Russland kann es besser – wenn es bezahlt wird. Es fällt auf das das RD-180, das exportiert wird und ein halbes RD-170 ist bisher keinen Ausfall hatte. Das RD-170, das aber die Zenit antreibt etliche ausfälle hatte. Auch bei der Proton fällt auf, das die Fehlstarts in den letzten Jahren vor allem Träger betreffen, die nicht von ILS bestellt worden sind. Offenbar hat man wohl in Russland die Rechnung gemacht, was kostet uns ein Start mehr, wenn wir penibel prüfen und testen und was kostet uns die Versicherung mehr, wenn es weiterhin so viele Fehlstarts gibt. Das Letztere muss wohl billiger sein. Wie wir bei den Verlusten der letzten Jahre wissen wir ja, das russische Regierungsnutzlasten, wie Progress oder Phobos Grunt versichert sind.

4 thoughts on “Auch einfach ist nicht immer besser

  1. Hallo Bernd:
    Wie heißt es bei „Jagd auf Roter Oktober“: Dir Russen gehen noch nicht mal aufs Klo ohne Plan!

    Na ja, die R-7 funktionierte, startete eindrucksvoll und setzte tolle Sonden ab, die dann leider nach XX Mio. km nicht mehr
    funktionierten…
    Dafür hatten die Russen ja zwei Knöpfe: Einer sprengt die Rakete und der andere…

    Bei den Amis hingegen: „pfft, pfft… Miami Beach“, oder auch Kaputtnik, Flopnik, etc…
    Und nur einen Knopf zum Sprengen der Rakete!

    Bis die Amis den Dreh raushatten und den „Russischen-Traktor“ überholen konnten….

    Wenn die Russen bei Ihren Sonden und zweit Stufen das System wie bei ihren Raketen benutzt hätten!
    Eine bauen, die funktioniert und darauf basierend neues bauen.

  2. Russische Ausfälle.

    Ich würde ja unfreundliche Einwirkungen der netten Leute mit den vielen Sternen auf der Fahne nicht ausschließen wollen.
    Zu der Art wie man dort mit Konkurrenz umgeht würde das passen.

  3. Also ich halte das für gewagt!
    Die Amis hatten in der Sowjetunion in der Zeit bis 1990 sicher nicht soo viel zu sagen,
    erst recht nicht in der Raumfahrt. Da war wahrscheinlich der Wodka gefährlicher als
    der Amerikanischer Saboteur!
    Oder die klassische sozialistische Schlamperei.
    Oder das Militär wollte etwas anderes…
    Oder nach dem Klassischen Witz: Wir können bauen was wir wollen, es kommt immer eine AK-47 heraus…

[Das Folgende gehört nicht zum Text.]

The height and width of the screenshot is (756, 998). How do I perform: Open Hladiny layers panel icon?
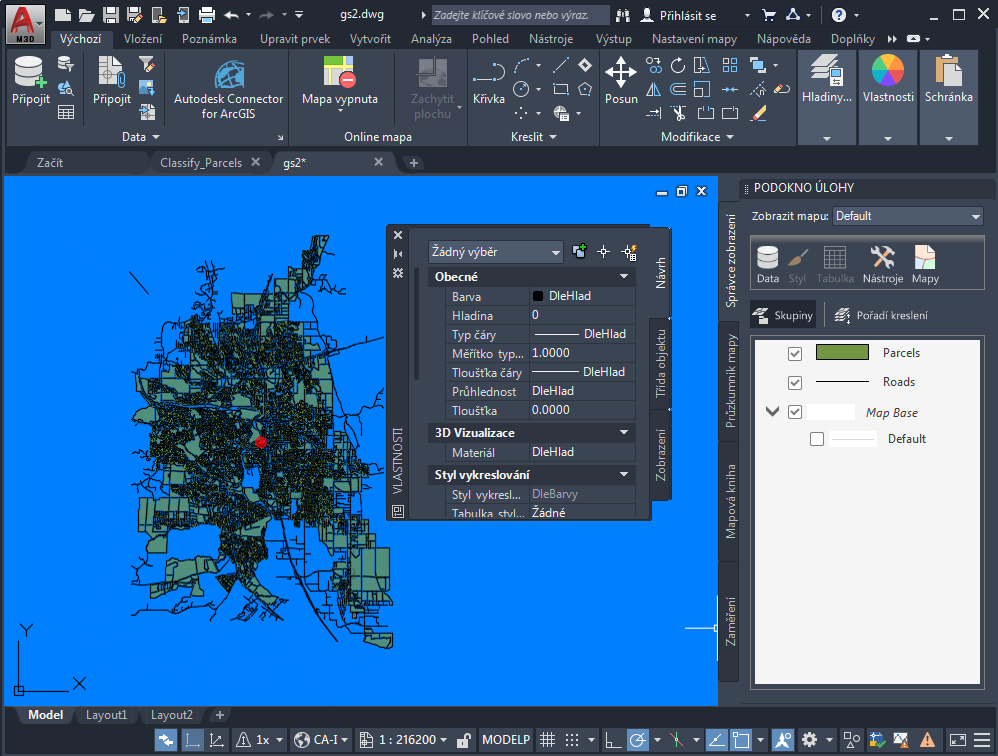827,74
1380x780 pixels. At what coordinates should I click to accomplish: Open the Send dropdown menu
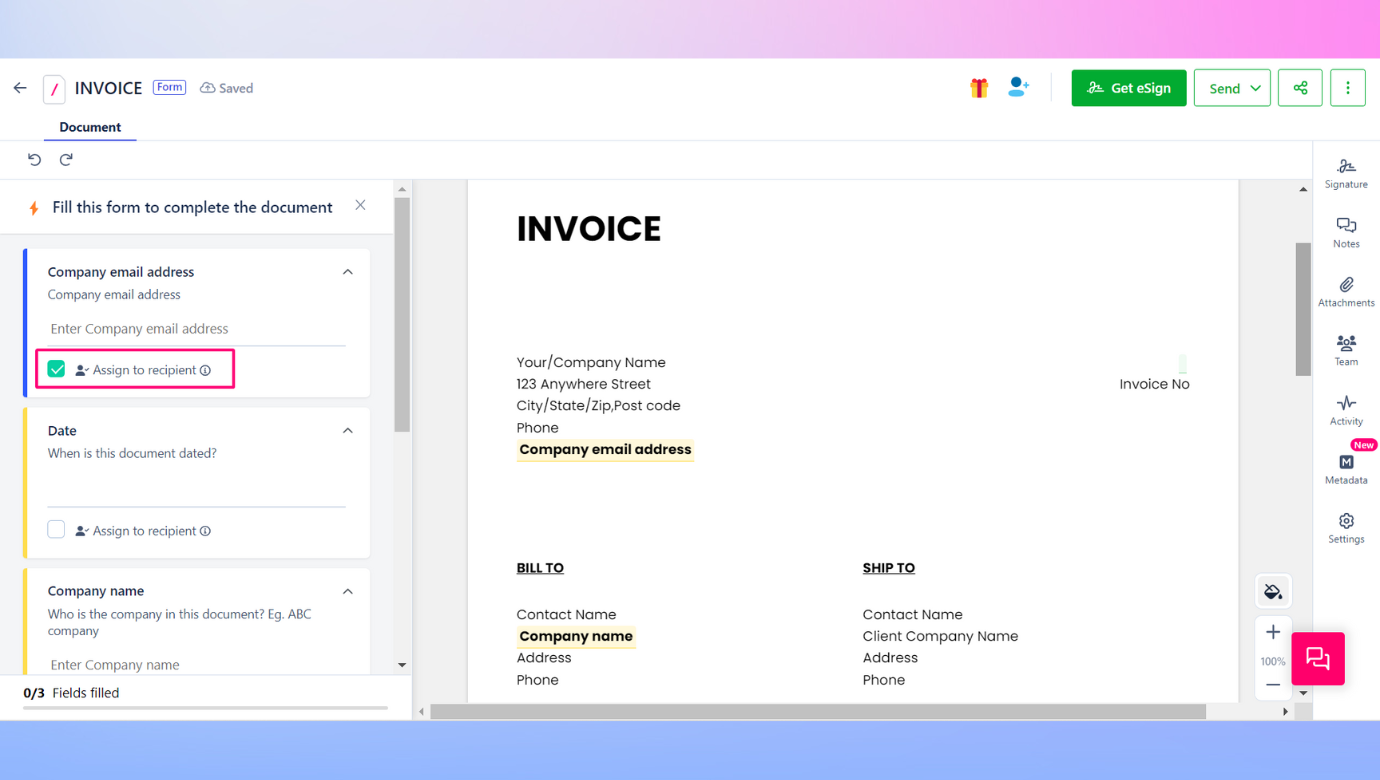pos(1232,87)
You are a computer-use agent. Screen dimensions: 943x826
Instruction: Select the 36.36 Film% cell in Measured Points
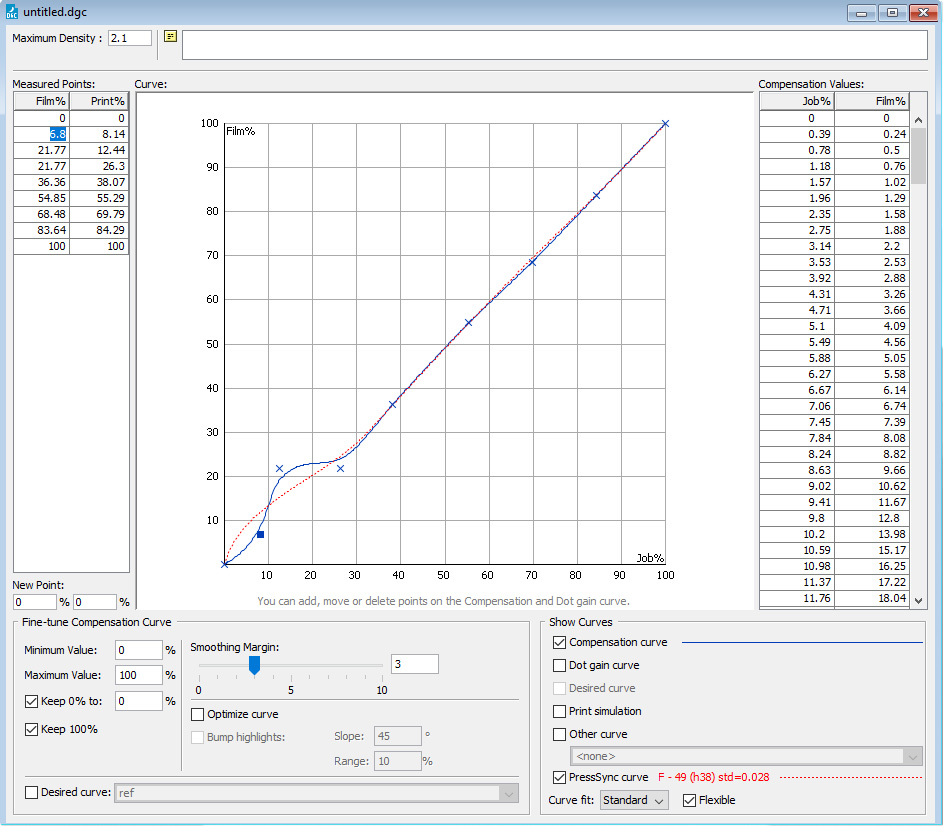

  4. Das ist Blödsinn. Es gelang den USA ja nicht einmal richtig Spionage im Osten zu betreiben. Selbst wenn jemand Gesinnungstäter war so wurde er durch die Überwachung schnell enttarnt.

    Man wusste im Westen von den meisten Projekten nichts bis auf die Fehlstarts die man nicht verbergen konnte. Wenn man davon mehr gewusst hätte (und das ist ja Voraussetzung bevor man etwas sabotieren will) dann hätte man das genutzt um mehr Gelder für das eigene Programm loszueisen. Siehe Apollo 8 nach der Bergung von Zond 5, die von einem US-Zerstörer beobachtet wurde oder als man die N-1 auf Satellitenbildern entdeckte.